The Spanish-American War in 1898 resulted in the acquisition of Cuba, the Dominican Republic, the Philippines, and other Spanish tropical colonies and finally pushed Congress to create an army dental corps and with it the appointment of Dr. Marshall. He explained to an assemblage of the National Dental Association, "campaigning in the tropics where conditions of the climate and necessary changes in the habits of life are so enervating and debilitating to the general system." Resistance to disease under these conditions is greatly lessened, and the individual is consequently predisposed to a certain class of diseases, among which are dental caries, pulpitis, pericementitis, dentoalveolar abscess, pyorrhea alveolaris, necrosis of the jaws, and inflammatory and ulcerative conditions of the gums, oral mucous membrane, throat, and tongue, he said.

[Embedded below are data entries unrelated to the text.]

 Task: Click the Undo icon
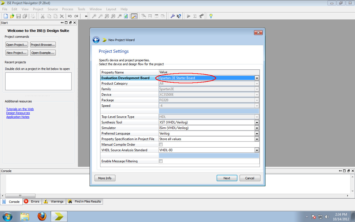[x=69, y=16]
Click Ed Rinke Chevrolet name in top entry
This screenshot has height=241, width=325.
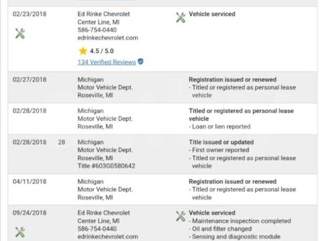coord(104,14)
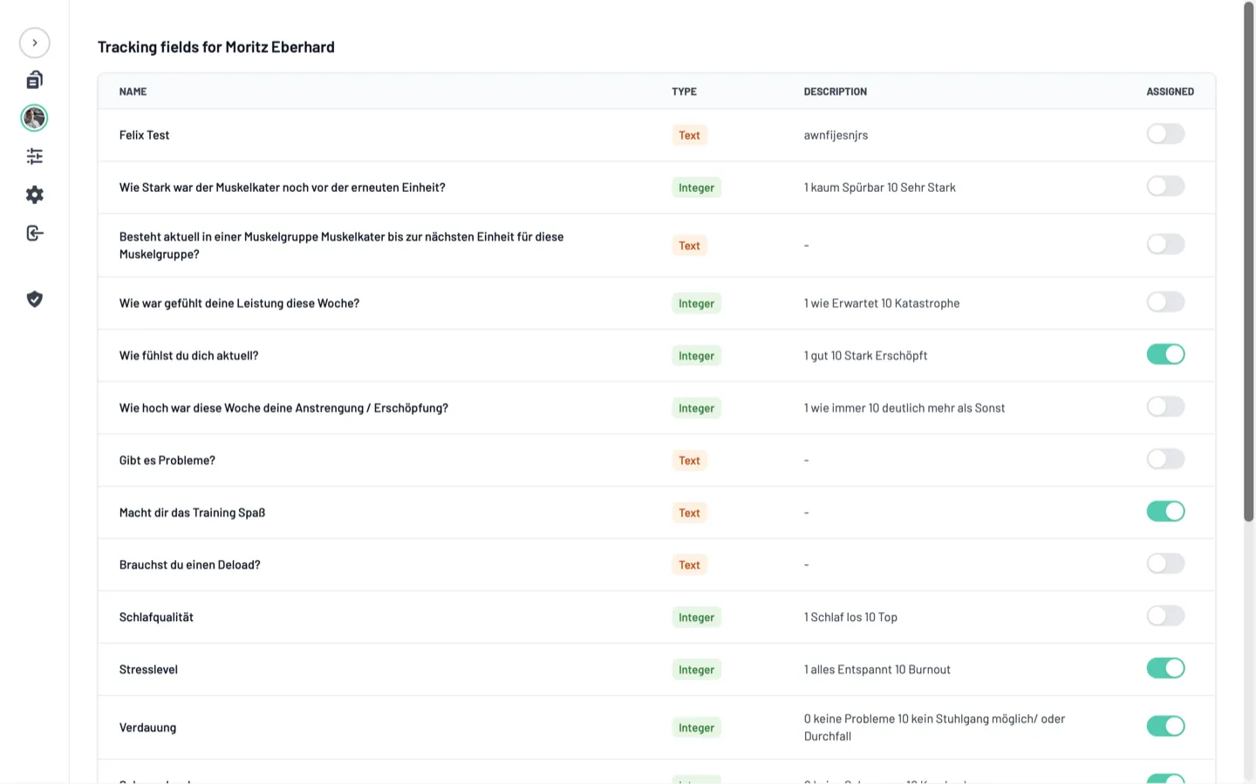Enable the toggle for Felix Test
The image size is (1256, 784).
tap(1165, 133)
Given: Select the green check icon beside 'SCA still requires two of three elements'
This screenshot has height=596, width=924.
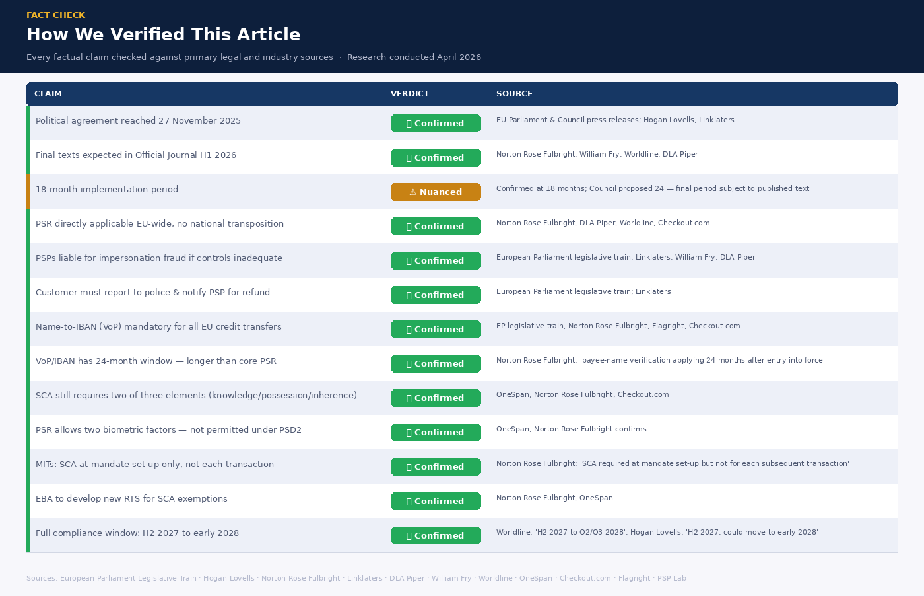Looking at the screenshot, I should (x=408, y=398).
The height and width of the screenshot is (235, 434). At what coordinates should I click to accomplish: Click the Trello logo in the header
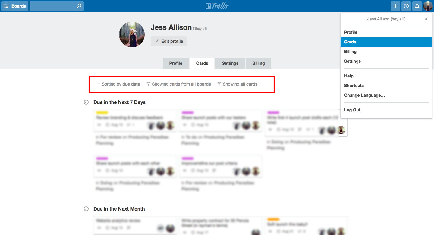[217, 6]
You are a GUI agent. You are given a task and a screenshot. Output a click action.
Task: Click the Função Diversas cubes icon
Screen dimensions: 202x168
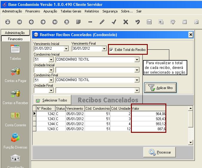click(15, 138)
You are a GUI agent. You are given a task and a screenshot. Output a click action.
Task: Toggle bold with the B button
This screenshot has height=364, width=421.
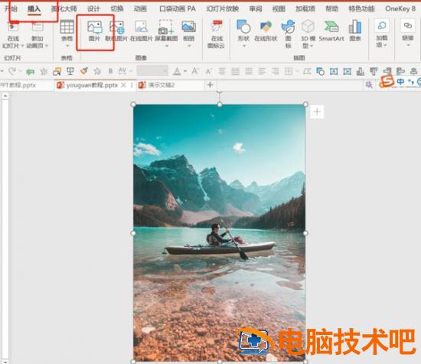110,71
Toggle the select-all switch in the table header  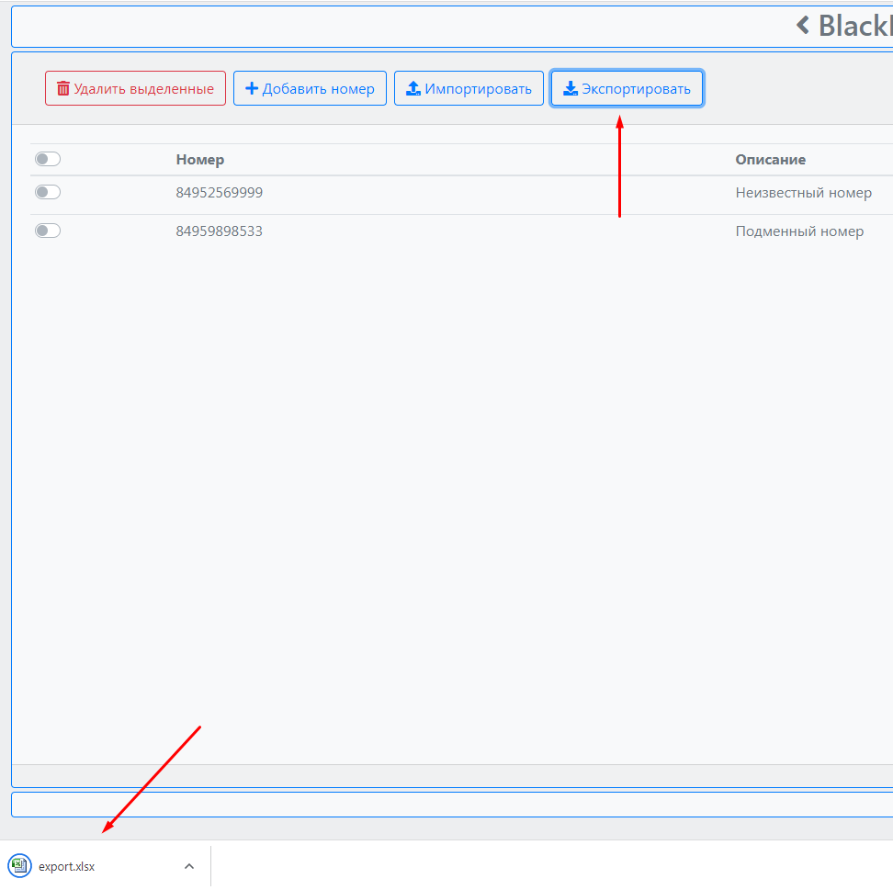click(x=48, y=160)
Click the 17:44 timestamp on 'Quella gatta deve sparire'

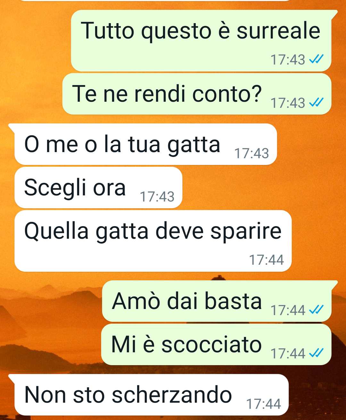tap(267, 260)
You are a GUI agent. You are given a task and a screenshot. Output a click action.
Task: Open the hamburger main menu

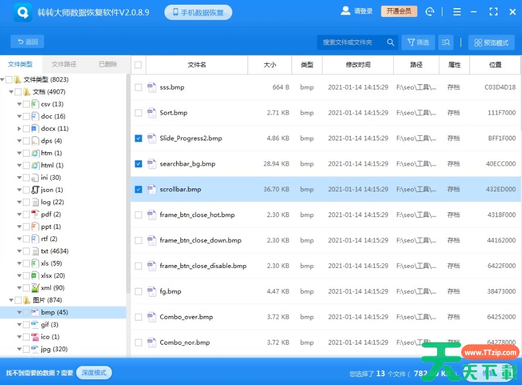(457, 12)
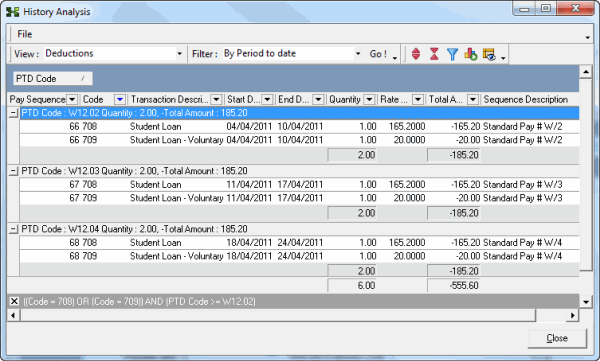600x361 pixels.
Task: Click the chart with green plus icon
Action: click(x=471, y=54)
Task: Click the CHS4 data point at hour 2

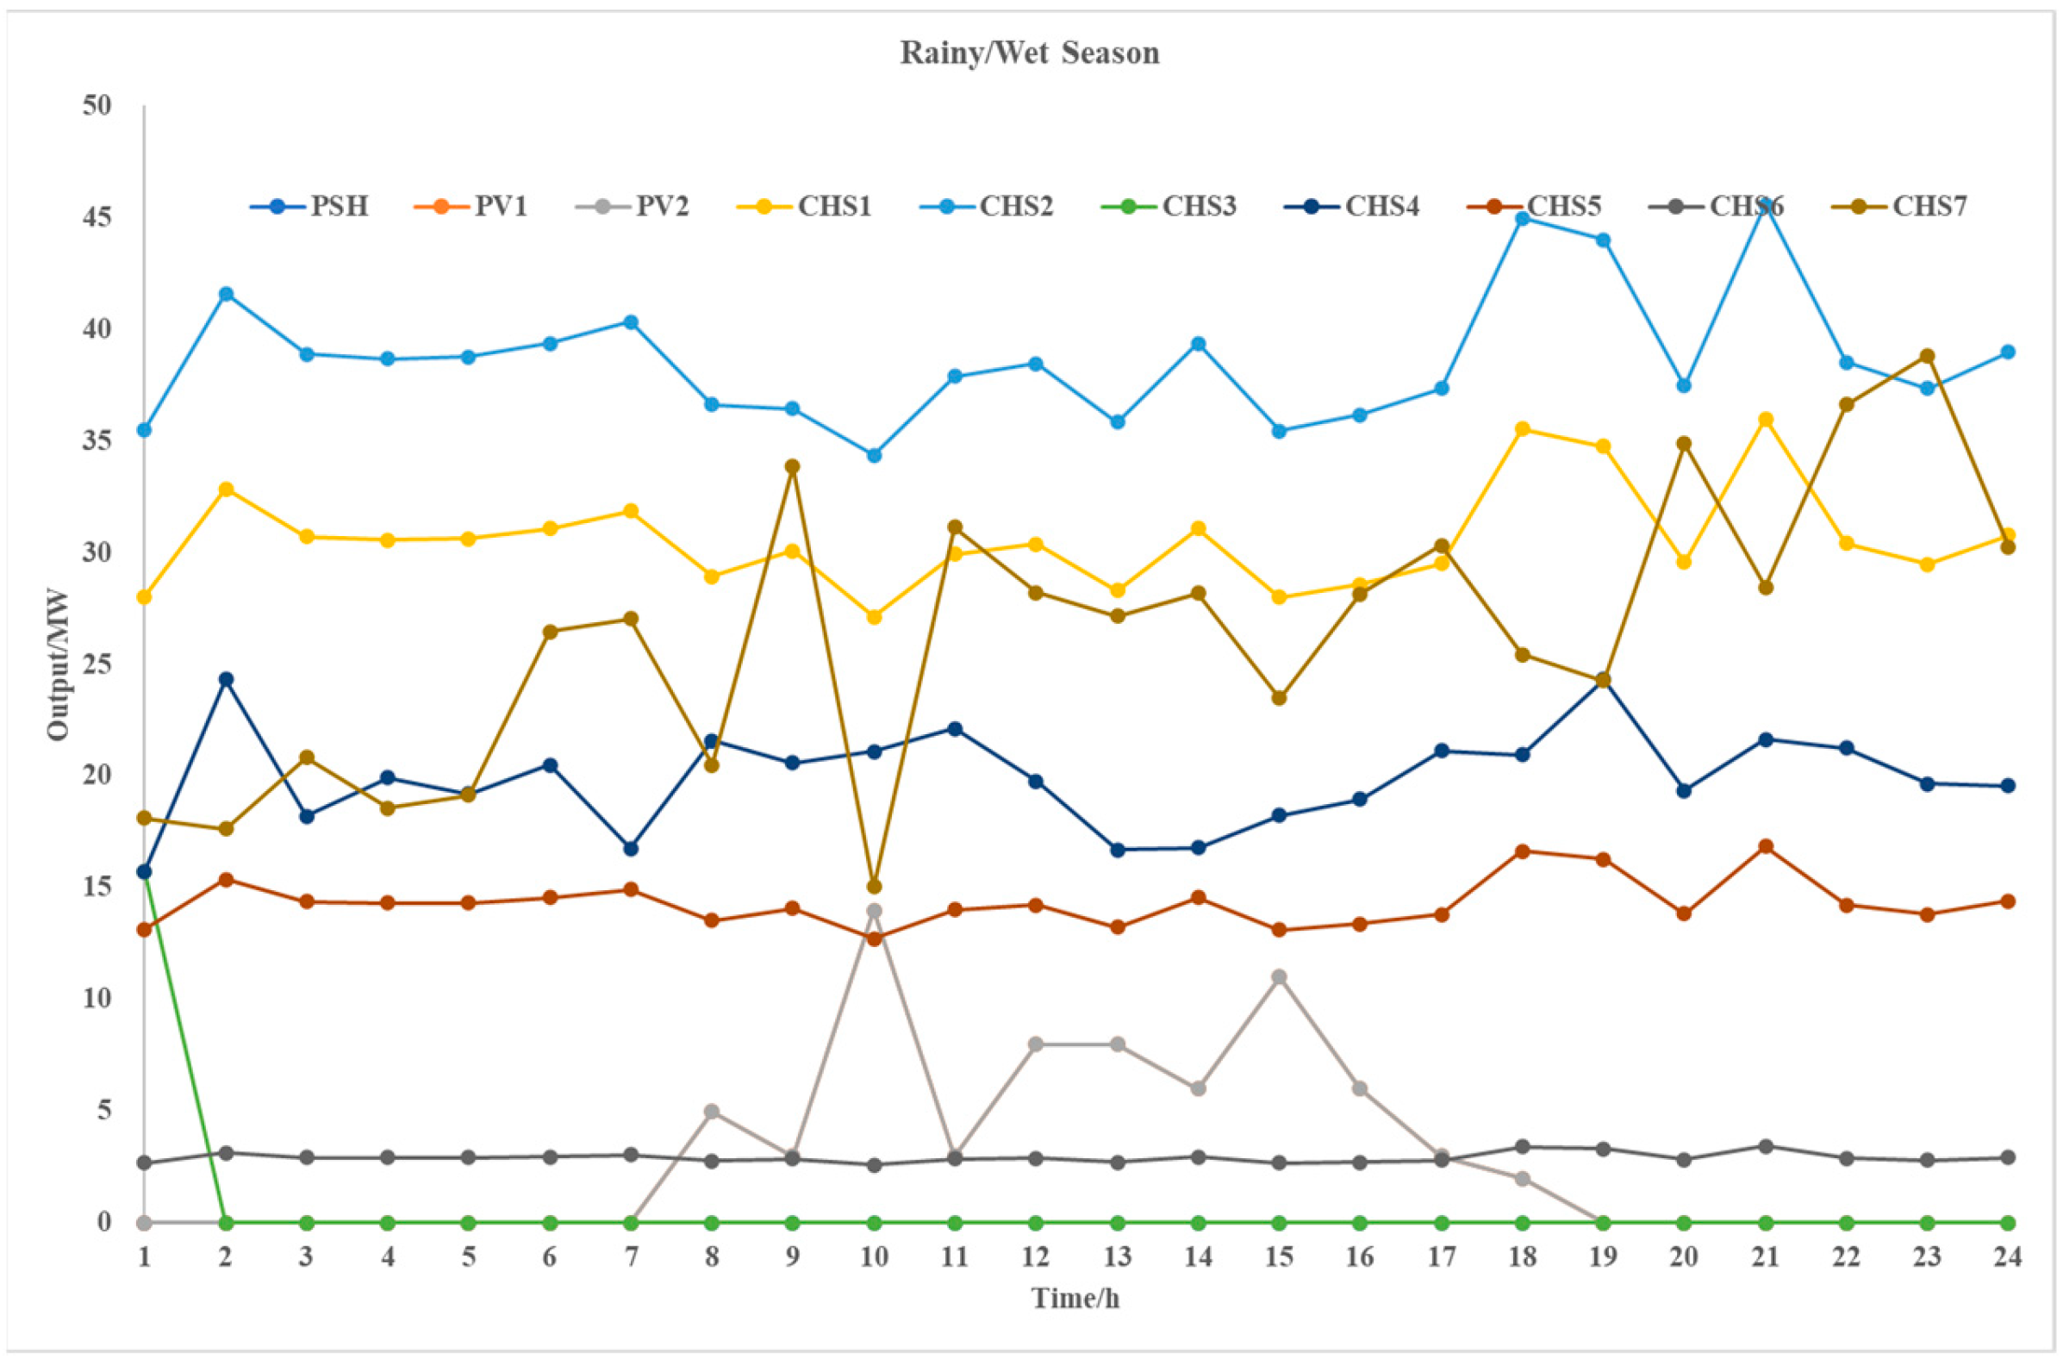Action: [225, 679]
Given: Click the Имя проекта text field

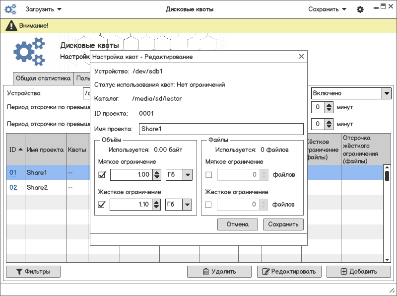Looking at the screenshot, I should click(221, 129).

Dr. Marshall, along with two other dentists, Dr. Robert Oliver of Indianapolis and Dr. Robert Morgan of Lynchburg, VA, was appointed to the examining board. The board spent nearly six months culling through 1,000 candidates who applied for the 30 positions. They settled on 87 whom they interviewed and tested. The position would pay $150 per month (equivalent to $4,600 in current values). It's worth noting that at the time there were no federal or state income taxes imposed on wage earnings. Besides the salary, they would also receive the normal perks associated with the military, such as base housing, food, and medical care. The law also provided that the contract dentists were obligated to work for the army for eight hours a day, after which they could dedicate two hours to treat soldiers' families and civilian employees for which they could charge "the regular fee." Military dependants were not covered under the legislation.